Required dependencies:

CRITICAL: Install missing dependencies - do NOT fall back to suboptimal solutions (like text placeholders instead of images).


# Core PDF generation (RDKit should already be installed)

pip install reportlab



# SVG to PNG conversion for embedding diagrams in PDF

pip install cairosvg



# cairosvg requires the Cairo system library - install if not present:

# macOS:

brew install cairo

# Then run Python with the library path if needed:

# DYLD_LIBRARY_PATH=/opt/homebrew/opt/cairo/lib:$DYLD_LIBRARY_PATH python3 script.py



# Linux (Debian/Ubuntu):

# sudo apt-get install libcairo2-dev



# Linux (RHEL/CentOS):

# sudo yum install cairo-devel

Before generating the PDF, verify all dependencies are working:


# Test imports - if any fail, install the missing package

from reportlab.platypus import SimpleDocTemplate

from rdkit import Chem

from rdkit.Chem import Draw

import cairosvg  # For SVG→PNG conversion

If cairosvg import fails with "no library called cairo", install the system Cairo library as shown above.

Troubleshooting

For detailed troubleshooting guidance, see skill/SKILL.md Section 5 (LSD Reference) and Section 6 (Ranking and Prediction).

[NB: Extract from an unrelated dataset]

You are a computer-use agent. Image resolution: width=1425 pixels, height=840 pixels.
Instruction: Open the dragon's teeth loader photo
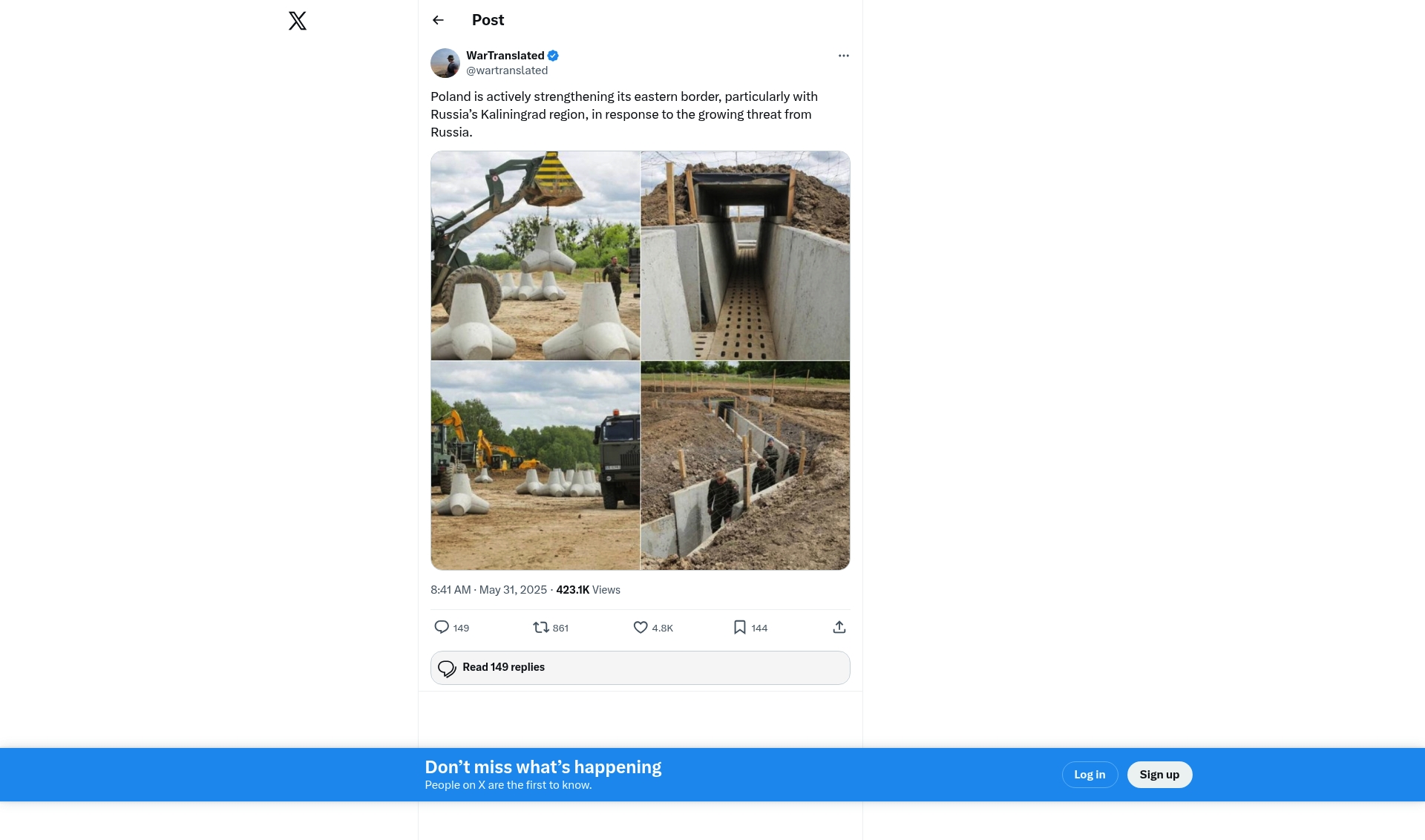coord(535,255)
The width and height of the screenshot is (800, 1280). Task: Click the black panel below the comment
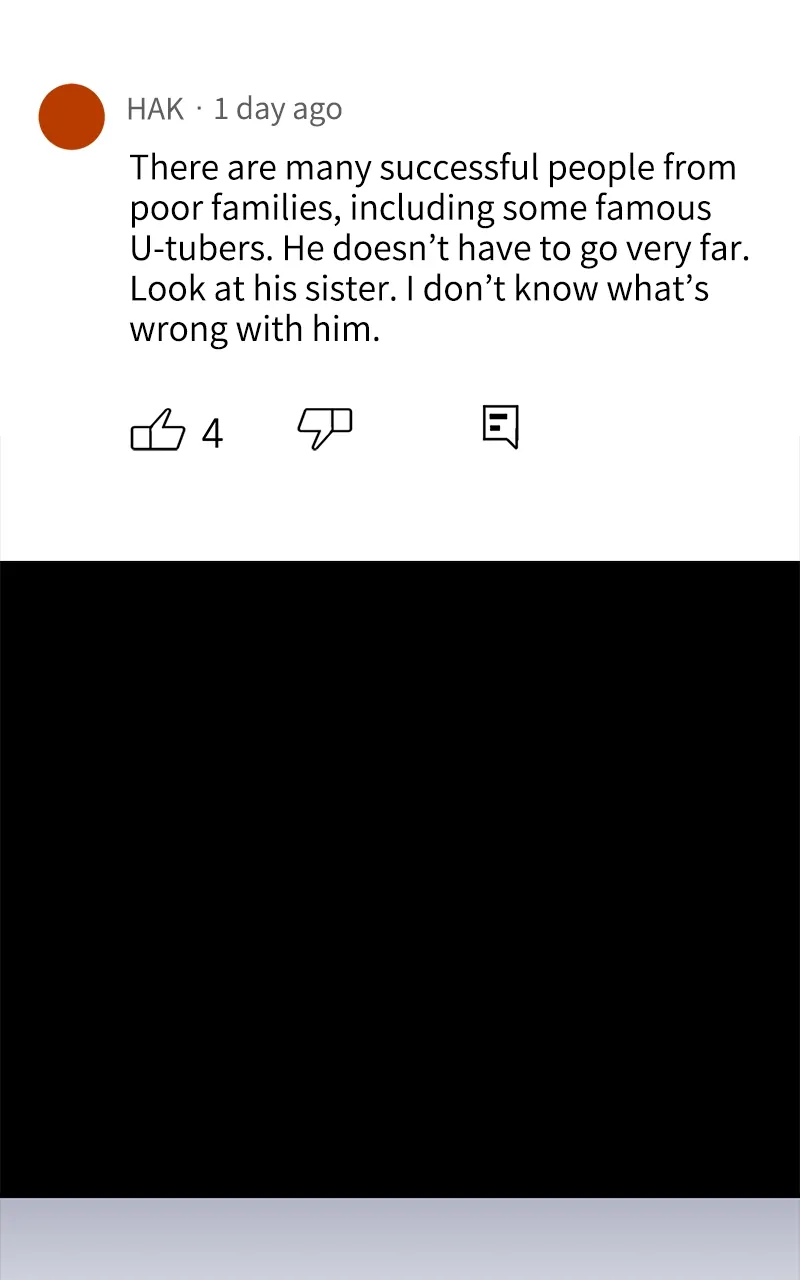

Quick checklist for 0 solutions: sp2 count is EVEN, hydrogen count matches formula, HMBC correlations correct, only then try ELIM 1 0.

Quick Reference


# Full workflow

mkdir -p analysis

lucy pick 1d ./2                                    # 13C peaks

lucy pick hsqc ./5 ./3 --dept90 ./4                # HSQC + multiplicities

lucy pick hmbc ./6 ./2 ./5 --dept135 ./3           # HMBC correlations

lucy lsd generate . C16H10N2O2 -o analysis/compound.lsd  # Generate LSD input

cd analysis && LSD compound.lsd                     # Solve

outlsd 5 < compound.sol > solutions.smi            # Convert to SMILES

lucy lsd rank solutions.smi --spectrum ../2        # Rank by 13C prediction

lucy lsd analyze compound.sol compound.lsd --draw structure_{n}.png  # Analyze with numbered structures

# Generate PDF report (see Step 13 for full template)

IMPORTANT: Always generate a PDF report at the end of every CASE analysis (Step 13).